TASK
Reproduce each of the following rows verbatim, without altering any character.

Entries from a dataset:
## Begin

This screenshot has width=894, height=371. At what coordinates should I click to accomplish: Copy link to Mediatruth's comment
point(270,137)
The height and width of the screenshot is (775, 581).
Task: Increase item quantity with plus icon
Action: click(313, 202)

## End

RESULT OF THIS EXERCISE
This screenshot has width=894, height=371. At what coordinates should I click to accomplish: Copy link to Mediatruth's comment
point(270,137)
The height and width of the screenshot is (775, 581).
Task: Increase item quantity with plus icon
Action: click(313, 202)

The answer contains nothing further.